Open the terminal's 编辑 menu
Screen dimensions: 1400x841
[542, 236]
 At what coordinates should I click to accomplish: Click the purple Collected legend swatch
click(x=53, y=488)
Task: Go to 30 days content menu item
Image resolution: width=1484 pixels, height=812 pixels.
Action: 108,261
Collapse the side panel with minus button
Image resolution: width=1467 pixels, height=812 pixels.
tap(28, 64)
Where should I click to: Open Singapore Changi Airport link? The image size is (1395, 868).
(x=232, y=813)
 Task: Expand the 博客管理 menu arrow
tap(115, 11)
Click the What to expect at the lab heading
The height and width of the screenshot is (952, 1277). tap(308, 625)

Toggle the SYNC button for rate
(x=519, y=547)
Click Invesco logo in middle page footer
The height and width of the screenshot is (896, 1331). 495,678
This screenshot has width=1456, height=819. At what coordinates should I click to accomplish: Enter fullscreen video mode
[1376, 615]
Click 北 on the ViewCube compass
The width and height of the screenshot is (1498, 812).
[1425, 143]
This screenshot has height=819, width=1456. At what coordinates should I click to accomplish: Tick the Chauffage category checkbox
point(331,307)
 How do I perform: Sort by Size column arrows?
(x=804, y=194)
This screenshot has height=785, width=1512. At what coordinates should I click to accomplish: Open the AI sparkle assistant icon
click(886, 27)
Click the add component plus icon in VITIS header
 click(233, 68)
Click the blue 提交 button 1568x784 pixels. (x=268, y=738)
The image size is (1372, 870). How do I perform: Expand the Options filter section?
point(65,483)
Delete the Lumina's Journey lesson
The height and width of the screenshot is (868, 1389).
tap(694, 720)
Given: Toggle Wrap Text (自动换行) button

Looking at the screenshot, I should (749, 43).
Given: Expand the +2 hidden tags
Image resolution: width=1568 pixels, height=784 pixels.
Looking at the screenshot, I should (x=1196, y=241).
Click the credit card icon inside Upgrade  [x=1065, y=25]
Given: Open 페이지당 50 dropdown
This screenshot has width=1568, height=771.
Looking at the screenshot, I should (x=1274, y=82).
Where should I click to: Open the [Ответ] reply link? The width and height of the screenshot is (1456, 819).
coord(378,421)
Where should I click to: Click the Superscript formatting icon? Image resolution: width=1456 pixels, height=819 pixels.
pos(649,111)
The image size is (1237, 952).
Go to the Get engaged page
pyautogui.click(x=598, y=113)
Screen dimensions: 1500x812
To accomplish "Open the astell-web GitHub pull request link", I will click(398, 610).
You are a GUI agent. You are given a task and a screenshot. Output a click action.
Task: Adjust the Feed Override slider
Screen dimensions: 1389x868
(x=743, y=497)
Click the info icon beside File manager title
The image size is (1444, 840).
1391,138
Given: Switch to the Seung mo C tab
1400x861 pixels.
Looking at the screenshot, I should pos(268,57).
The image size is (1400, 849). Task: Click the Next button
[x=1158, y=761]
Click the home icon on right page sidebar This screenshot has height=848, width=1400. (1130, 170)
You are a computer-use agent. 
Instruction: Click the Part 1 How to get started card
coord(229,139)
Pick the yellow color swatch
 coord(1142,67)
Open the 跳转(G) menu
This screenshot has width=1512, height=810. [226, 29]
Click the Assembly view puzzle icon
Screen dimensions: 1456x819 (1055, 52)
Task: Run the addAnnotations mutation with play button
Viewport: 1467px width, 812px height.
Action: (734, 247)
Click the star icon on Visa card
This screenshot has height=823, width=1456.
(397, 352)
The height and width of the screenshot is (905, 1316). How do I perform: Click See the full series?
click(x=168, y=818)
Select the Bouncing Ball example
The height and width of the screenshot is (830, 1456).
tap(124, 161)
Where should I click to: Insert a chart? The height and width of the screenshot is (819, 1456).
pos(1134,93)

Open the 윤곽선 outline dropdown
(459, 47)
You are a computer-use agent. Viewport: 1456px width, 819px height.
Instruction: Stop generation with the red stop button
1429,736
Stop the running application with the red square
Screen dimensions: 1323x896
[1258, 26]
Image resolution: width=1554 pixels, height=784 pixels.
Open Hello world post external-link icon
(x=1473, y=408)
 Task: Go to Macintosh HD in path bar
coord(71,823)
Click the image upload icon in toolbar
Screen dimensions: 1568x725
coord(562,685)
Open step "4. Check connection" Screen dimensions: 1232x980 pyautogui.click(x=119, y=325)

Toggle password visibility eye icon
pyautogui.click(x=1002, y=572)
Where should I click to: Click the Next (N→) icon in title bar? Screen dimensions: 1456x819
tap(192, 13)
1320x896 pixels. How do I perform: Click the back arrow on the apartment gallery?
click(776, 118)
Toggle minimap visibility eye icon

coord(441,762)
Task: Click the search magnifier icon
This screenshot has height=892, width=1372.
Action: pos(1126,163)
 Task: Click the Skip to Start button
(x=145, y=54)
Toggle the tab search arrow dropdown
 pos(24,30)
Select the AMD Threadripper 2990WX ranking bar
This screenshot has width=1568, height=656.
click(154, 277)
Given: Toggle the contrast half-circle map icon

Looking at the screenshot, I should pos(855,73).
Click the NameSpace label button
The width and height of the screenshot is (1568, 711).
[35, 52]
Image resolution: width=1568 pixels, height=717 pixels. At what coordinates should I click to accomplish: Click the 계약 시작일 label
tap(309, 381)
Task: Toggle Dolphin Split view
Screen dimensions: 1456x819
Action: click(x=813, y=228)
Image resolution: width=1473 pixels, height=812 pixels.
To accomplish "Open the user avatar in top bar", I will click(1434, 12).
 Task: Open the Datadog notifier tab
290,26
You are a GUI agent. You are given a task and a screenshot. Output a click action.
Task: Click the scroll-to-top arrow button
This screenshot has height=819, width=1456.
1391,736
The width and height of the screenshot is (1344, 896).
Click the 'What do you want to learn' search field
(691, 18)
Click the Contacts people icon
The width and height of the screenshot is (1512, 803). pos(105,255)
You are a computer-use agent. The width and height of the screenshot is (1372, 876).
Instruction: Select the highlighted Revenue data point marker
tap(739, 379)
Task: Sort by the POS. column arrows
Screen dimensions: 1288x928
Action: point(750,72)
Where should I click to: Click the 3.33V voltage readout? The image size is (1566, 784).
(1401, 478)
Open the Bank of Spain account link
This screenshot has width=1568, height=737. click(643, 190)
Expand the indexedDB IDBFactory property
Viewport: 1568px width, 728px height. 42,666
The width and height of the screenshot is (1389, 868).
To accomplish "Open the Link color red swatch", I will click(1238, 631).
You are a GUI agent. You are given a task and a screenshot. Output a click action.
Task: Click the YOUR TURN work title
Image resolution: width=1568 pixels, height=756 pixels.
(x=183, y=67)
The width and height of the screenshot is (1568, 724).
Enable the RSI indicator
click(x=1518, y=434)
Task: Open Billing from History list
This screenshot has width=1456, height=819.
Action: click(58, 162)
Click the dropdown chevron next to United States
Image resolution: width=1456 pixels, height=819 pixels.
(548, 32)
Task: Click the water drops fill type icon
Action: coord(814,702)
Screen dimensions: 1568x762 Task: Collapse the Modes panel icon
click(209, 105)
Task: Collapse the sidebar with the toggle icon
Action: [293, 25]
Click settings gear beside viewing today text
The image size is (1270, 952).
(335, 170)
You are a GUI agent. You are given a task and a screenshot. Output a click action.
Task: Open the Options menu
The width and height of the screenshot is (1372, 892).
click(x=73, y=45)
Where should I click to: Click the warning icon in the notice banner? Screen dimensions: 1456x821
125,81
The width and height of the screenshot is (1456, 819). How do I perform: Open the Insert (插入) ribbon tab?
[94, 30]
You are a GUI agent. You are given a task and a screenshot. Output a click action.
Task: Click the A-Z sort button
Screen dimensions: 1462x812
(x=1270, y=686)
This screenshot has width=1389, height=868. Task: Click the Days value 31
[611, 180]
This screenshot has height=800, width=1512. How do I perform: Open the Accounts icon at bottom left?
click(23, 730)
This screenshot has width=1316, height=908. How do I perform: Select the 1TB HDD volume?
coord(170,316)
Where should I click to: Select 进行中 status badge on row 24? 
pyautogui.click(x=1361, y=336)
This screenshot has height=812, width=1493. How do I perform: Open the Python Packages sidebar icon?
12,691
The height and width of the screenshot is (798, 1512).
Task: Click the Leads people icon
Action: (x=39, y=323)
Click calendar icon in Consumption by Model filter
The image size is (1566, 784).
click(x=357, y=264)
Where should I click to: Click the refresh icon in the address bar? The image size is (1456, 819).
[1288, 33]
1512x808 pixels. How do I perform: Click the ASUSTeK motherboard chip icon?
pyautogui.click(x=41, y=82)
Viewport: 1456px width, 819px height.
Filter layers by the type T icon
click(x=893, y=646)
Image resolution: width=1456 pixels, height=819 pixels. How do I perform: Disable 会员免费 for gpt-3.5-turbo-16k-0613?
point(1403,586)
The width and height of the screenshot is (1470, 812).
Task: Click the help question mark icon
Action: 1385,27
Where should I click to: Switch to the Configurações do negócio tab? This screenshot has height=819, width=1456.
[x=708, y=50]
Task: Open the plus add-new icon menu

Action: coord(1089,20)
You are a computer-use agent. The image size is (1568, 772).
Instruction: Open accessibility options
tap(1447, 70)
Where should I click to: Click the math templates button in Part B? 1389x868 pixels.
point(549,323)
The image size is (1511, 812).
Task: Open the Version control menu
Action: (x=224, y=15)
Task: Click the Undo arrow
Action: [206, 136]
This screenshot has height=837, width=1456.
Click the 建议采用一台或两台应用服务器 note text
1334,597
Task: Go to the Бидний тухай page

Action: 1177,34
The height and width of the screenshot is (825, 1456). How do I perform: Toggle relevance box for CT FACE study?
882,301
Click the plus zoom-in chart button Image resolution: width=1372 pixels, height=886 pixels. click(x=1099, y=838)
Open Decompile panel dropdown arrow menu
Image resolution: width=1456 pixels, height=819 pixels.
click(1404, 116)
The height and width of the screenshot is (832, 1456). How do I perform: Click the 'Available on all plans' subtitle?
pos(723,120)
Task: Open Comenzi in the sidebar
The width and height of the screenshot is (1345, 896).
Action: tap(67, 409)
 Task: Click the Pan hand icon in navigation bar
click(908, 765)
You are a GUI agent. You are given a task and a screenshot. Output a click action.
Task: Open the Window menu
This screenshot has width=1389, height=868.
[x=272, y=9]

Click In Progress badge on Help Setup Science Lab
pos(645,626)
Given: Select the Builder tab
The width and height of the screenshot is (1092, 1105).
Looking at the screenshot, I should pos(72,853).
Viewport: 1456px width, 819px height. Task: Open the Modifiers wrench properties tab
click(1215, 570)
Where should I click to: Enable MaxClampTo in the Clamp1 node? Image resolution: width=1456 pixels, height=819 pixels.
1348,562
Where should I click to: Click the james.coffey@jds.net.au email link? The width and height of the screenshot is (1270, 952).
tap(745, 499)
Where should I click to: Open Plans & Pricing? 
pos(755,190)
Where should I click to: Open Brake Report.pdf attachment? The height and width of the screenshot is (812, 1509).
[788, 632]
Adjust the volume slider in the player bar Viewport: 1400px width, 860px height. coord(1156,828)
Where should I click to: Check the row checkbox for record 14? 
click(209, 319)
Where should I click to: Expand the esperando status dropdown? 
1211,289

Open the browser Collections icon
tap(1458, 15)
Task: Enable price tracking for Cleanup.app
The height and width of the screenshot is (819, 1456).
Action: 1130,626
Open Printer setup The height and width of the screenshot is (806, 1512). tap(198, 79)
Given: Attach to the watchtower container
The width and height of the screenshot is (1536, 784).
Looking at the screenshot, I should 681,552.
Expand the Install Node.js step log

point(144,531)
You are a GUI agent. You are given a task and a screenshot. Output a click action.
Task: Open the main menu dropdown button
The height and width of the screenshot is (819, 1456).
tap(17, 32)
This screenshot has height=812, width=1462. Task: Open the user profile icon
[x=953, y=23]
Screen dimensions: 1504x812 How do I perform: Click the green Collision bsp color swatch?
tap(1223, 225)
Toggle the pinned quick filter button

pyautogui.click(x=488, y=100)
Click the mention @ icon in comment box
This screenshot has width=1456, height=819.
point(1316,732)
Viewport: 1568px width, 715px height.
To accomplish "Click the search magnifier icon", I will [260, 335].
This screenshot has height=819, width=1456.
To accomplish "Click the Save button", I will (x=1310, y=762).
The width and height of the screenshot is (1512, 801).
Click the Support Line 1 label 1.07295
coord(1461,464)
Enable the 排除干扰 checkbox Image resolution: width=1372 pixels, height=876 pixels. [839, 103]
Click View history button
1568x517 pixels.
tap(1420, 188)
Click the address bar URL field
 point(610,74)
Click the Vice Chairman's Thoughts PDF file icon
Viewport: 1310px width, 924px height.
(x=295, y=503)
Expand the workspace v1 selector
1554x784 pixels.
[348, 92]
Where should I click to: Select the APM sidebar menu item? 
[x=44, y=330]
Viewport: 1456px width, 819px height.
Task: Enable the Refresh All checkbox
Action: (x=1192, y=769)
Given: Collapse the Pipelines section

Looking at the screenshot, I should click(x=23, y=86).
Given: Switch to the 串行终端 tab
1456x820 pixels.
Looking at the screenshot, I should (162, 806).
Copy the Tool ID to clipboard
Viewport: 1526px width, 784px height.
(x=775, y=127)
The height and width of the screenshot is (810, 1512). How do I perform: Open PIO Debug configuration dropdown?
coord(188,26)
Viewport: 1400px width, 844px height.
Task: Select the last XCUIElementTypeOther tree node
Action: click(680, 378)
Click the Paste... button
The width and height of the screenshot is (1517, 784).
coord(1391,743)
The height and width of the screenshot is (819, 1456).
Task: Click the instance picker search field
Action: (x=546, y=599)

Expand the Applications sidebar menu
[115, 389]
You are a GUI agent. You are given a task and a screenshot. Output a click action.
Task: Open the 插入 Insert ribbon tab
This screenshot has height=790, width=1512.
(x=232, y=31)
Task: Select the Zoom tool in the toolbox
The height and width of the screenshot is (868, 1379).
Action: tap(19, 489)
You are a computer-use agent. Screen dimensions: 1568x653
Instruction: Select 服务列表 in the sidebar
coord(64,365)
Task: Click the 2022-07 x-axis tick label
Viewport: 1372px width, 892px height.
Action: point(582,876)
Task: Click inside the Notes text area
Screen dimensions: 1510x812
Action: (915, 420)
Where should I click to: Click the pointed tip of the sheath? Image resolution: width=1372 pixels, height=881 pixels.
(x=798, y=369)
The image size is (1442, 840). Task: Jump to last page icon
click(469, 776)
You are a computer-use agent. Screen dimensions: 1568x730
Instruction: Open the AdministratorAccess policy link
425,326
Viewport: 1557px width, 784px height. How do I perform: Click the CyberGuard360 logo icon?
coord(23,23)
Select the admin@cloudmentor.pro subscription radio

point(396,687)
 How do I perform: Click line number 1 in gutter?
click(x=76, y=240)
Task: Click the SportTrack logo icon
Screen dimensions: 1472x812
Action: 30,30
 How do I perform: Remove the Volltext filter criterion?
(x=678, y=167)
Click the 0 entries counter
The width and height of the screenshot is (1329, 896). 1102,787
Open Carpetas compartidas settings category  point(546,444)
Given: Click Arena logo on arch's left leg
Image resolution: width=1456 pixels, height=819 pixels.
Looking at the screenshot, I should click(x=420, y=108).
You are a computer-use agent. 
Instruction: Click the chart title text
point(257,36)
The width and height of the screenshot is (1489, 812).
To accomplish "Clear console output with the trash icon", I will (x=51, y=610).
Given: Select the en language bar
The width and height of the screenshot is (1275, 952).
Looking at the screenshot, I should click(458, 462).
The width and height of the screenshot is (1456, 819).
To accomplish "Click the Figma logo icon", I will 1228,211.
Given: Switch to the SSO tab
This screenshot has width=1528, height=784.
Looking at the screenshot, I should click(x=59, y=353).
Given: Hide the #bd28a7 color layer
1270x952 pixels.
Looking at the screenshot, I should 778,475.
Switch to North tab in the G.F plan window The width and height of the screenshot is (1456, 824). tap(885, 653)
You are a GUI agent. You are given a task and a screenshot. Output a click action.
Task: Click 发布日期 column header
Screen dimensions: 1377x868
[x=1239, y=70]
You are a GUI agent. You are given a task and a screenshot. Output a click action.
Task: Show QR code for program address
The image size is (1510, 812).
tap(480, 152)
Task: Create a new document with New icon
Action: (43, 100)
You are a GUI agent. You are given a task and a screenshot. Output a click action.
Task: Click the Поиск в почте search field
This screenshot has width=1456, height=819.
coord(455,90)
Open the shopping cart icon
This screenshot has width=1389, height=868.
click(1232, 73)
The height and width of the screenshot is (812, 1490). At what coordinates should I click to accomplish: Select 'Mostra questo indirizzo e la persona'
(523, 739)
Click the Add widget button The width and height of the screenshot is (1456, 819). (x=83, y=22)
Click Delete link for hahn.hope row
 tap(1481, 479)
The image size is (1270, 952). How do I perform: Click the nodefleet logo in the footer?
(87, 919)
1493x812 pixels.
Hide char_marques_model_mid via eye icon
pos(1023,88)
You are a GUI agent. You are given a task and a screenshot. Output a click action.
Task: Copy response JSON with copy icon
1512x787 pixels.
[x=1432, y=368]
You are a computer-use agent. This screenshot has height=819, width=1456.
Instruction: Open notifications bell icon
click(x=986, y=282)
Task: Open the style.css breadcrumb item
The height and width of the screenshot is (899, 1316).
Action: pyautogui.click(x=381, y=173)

Task item = Give back precisely the lines above that start at the line containing "Where should I click to: Check" and end at the line containing "Click the mention @ icon in comment box", inclusive. No other lines belong in the output.

Solution to the problem =
Where should I click to: Check the row checkbox for record 14? 
click(209, 319)
Where should I click to: Expand the esperando status dropdown? 
1211,289

Open the browser Collections icon
tap(1458, 15)
Task: Enable price tracking for Cleanup.app
The height and width of the screenshot is (819, 1456).
Action: 1130,626
Open Printer setup The height and width of the screenshot is (806, 1512). tap(198, 79)
Given: Attach to the watchtower container
The width and height of the screenshot is (1536, 784).
Looking at the screenshot, I should 681,552.
Expand the Install Node.js step log

point(144,531)
You are a GUI agent. You are given a task and a screenshot. Output a click action.
Task: Open the main menu dropdown button
The height and width of the screenshot is (819, 1456).
tap(17, 32)
This screenshot has height=812, width=1462. Task: Open the user profile icon
[x=953, y=23]
Screen dimensions: 1504x812 How do I perform: Click the green Collision bsp color swatch?
tap(1223, 225)
Toggle the pinned quick filter button

pyautogui.click(x=488, y=100)
Click the mention @ icon in comment box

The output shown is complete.